Which is the correct way to spell ebook?

Posted by Sarah Bainbridge

Woman thinking how to spell the word ebook.

People spell ebook in different ways, both online and offline. You will find all the known variations have been used in both digital and printed books. But which is the correct format? Has it been officially standardised somewhere? In this article you'll find out where the word originated and how it should be used.

Ebook stands for Electronic Book. But there is no definitive or standardised way to write the singular or plural form. Even online dictionaries differ. Purists will prefer we use e-book as they would with e-mail. Some people capitalise the E (Ebook) while others the B (eBook.) Don't worry though, there is no Department of Word Standardisation, so the Grammar Police will not hunt you down and insist you refrain from spelling it the way you do. You write it as you wish. There is no posh way or trashy way. An ebook is an e-book ... is an eBook ... is an Ebook.

Here at Obooko we tend to use ebook without the hyphen, which seems to be the most popular form of usage … perhaps because it’s the easiest? Inserting a hyphen or switching to caps takes up valuable typing time!

While on the subject of standardisation, did you know there is no standard size for free PDF books either? You may have noticed the PDFs you download from Obooko do not all have the same dimensions. This is because American authors provide their manuscripts in US-letter or half-letter format, while British authors supply theirs as A4 and A5. Paper sizes, in each country differ; especially the sheets supplied for home printers. Standardisation of PDFs therefore is not going to happen any day soon. We'll leave that one for the Department of Letter Sizes.

IT technician attending to server.The word ebook is actually a misnomer. The E stands for electronic, which is a word that usually refers to a device; a tablet, phone or laptop for instance, that uses electric current to function. Ebook files however are inert until electric current is used to mobilise them. An ebook is much the same as any other digital file-type, like a Word document or image file; basically, it’s a bunch of pixels that can be moved from one hard-drive to another via the electric current supplied by a device, and stored as data in an arrangement of the numerals one and zero.  Ebooks therefore are not strictly electronic, they are 'digital', the E should be a D for digital. Whoever coined the word ebook obviously didn't receive the D-mail.

This makes you think doesn’t it? Is the Web real or is it an illusion? You are staring into your phone, tablet or computer right now ... the device is tangible and therefore real, right? But what's all that stuff on the screen? It stimulates only two of our senses: you can only see or hear it; you can't touch, taste or smell it.  Are we all staring into an alternate reality?
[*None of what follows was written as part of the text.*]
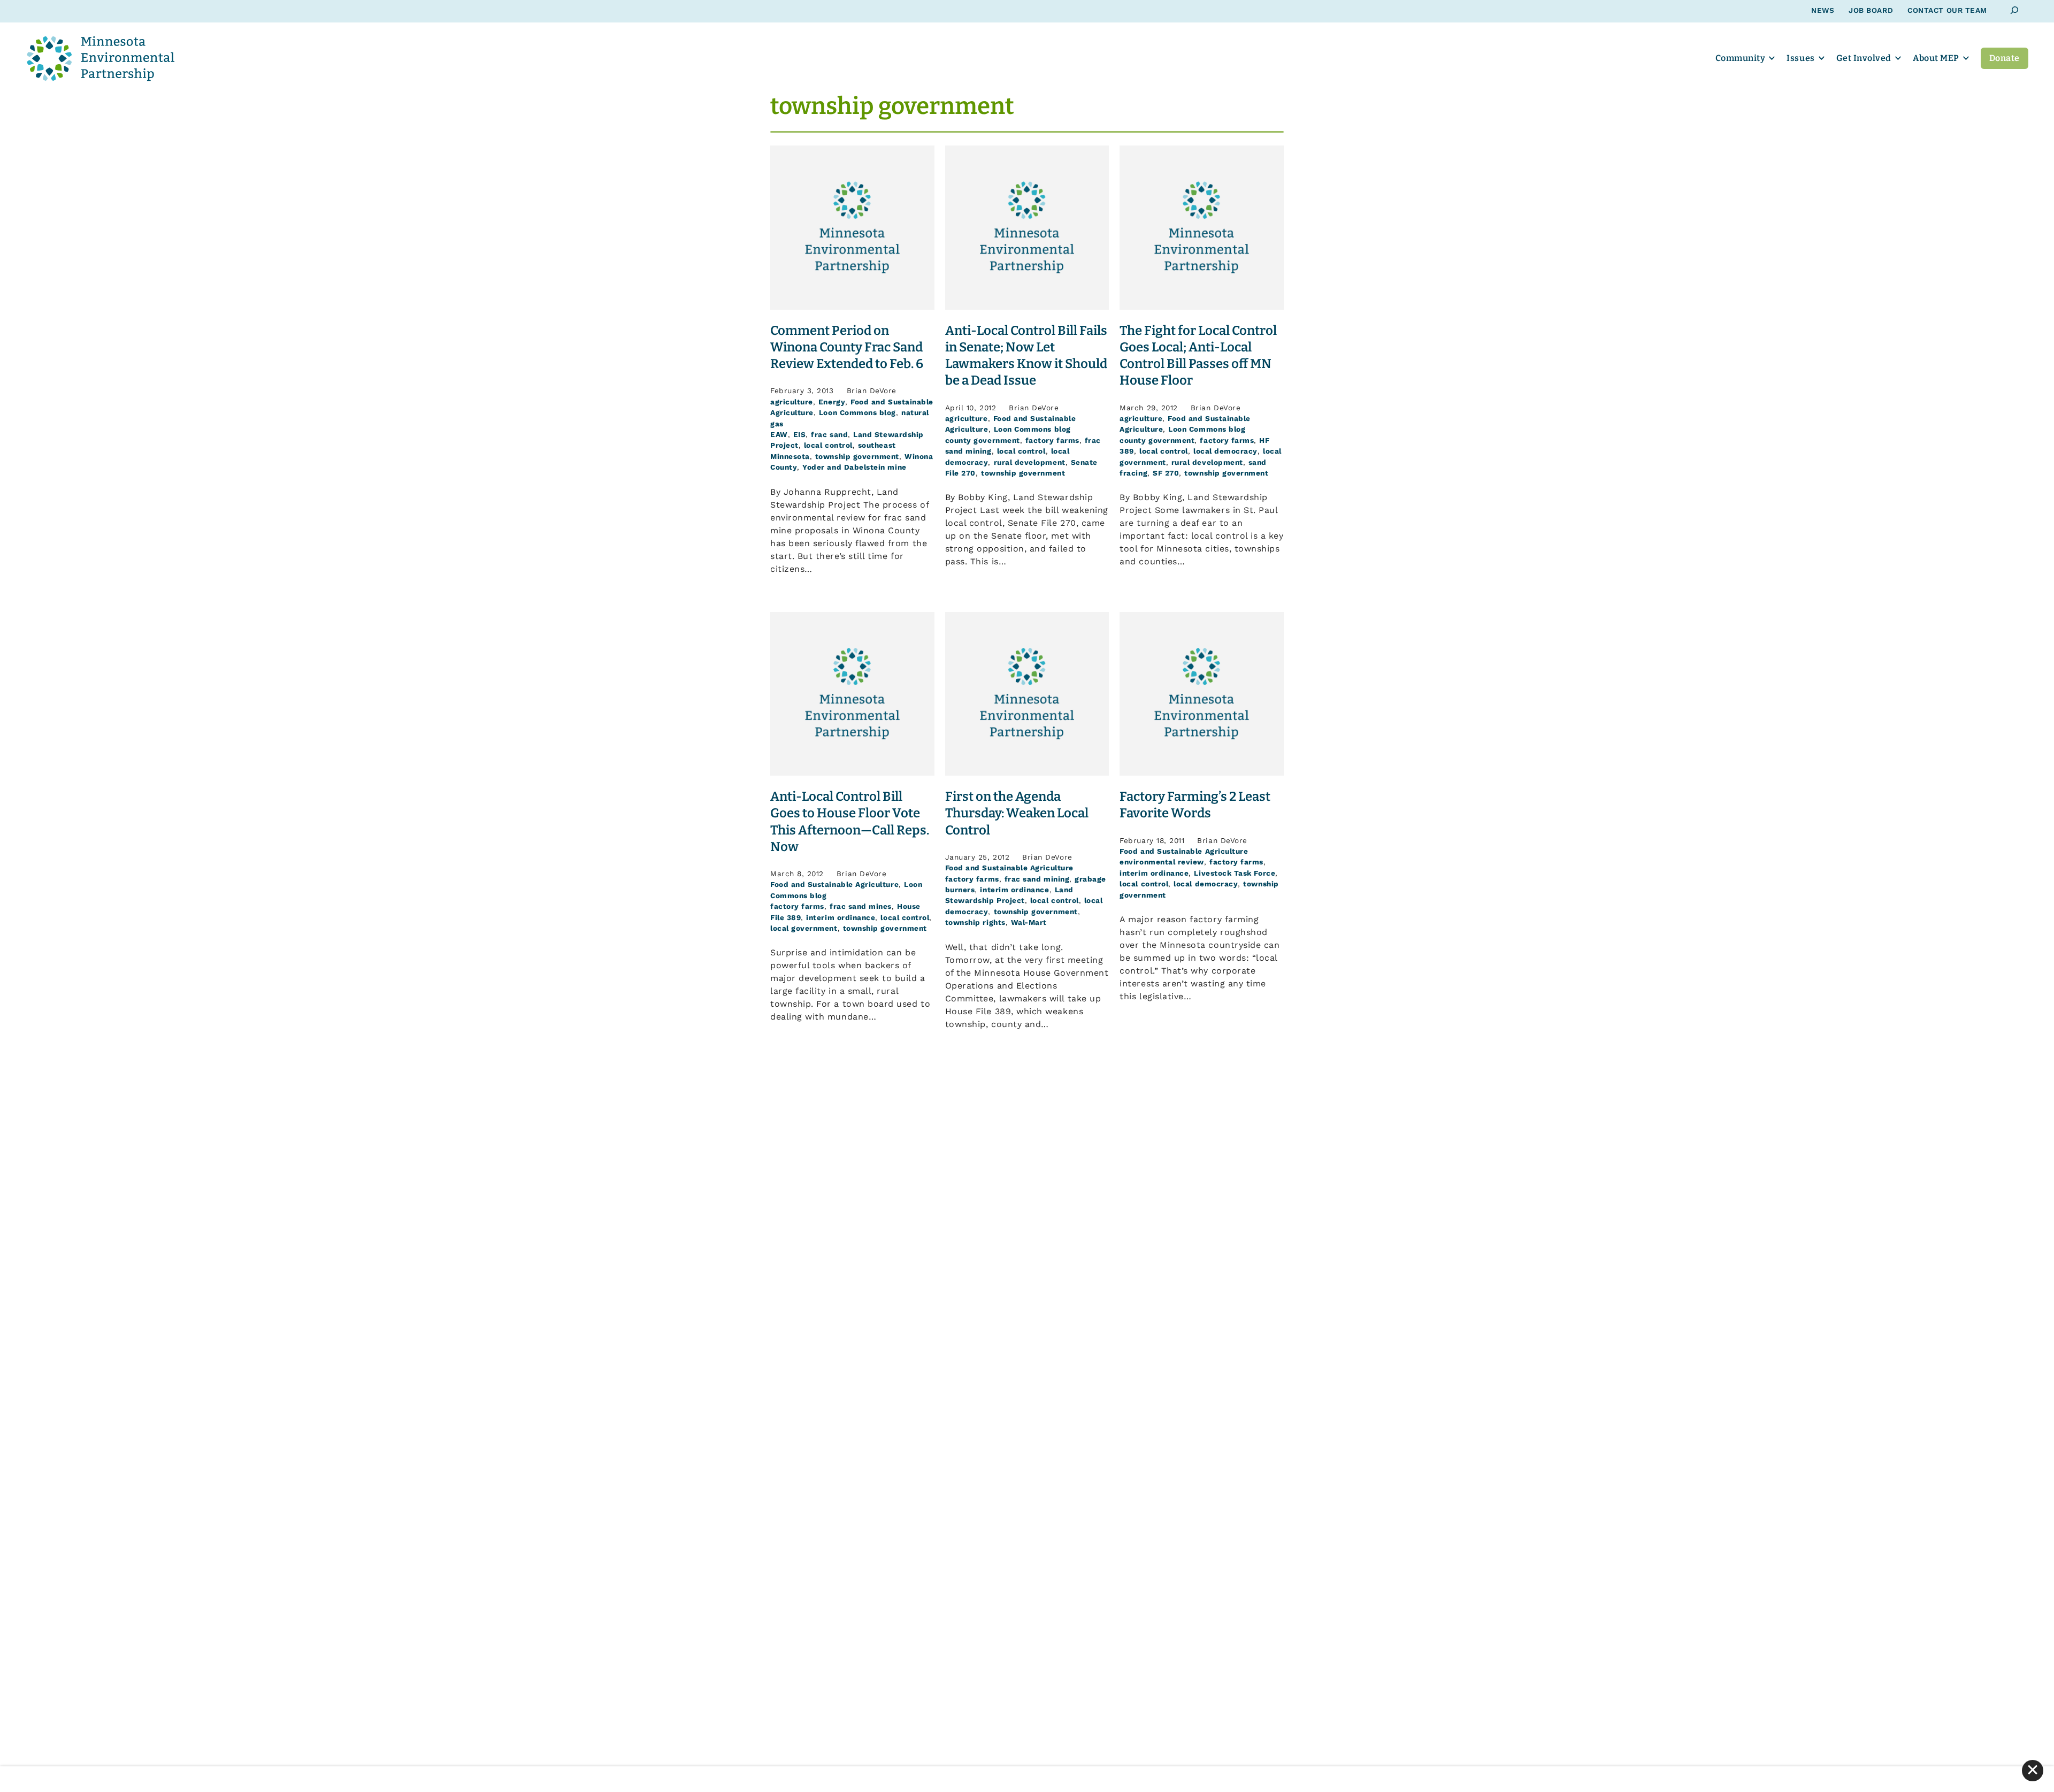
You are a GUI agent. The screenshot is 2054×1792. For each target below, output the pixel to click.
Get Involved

Where did the word ebook originate?

You may find this surprising, but nobody is quite sure who invented the ebook or coined the phrase Electronic Book. There are a few candidates for the honours though:

Ángela Ruiz Robles (1949)

Ángela was a teacher from León, Spain, who patented a device called the Enciclopedia Mecánica (Mechanical Encyclopedia) to minimise the amount of books her students carried to school. It ran on compressed air, utilising spools that contained text and graphics, which were loaded onto rotating spindles.  Not quite sure how this worked but reading one of these books on a train would have made you unpopular.

Roberto Busa (1949–1970s)

Robert created an electronic index to the works of Thomas Aquinas, which he commenced in 1949 and completed in the 1970s. The work was stored on a single computer but a CD-ROM was created in 1989. Did the CD contain the first ebook?

Doug Engelbart and Andries van Dam (1960s)

Doug Engelbart headed the NLS project at Stanford Research Institute, while the Hypertext Editing System and FRESS (File Retrieval and Editing SyStem) projects were headed up by Andries van Dam at Brown University.  Documents created with FRESS ran on mainframe IBM computers and used dynamic formatting to display different window sizes, indexes, TOCs and graphics along with hyperlinking as we know it today.

What’s more, Andries is accepted as the originator of the term ‘electronic book’ which was used in an article title in 1985.

Michael S. Hart (1971)

Apparently, Michael typed a plain text version of the United States Declaration of Independence into a Xerox Sigma V mainframe computer at the University of Illinois. His idea was to create text files that could be downloaded and viewed on other devices.

Which candidate do you favour as the inventor?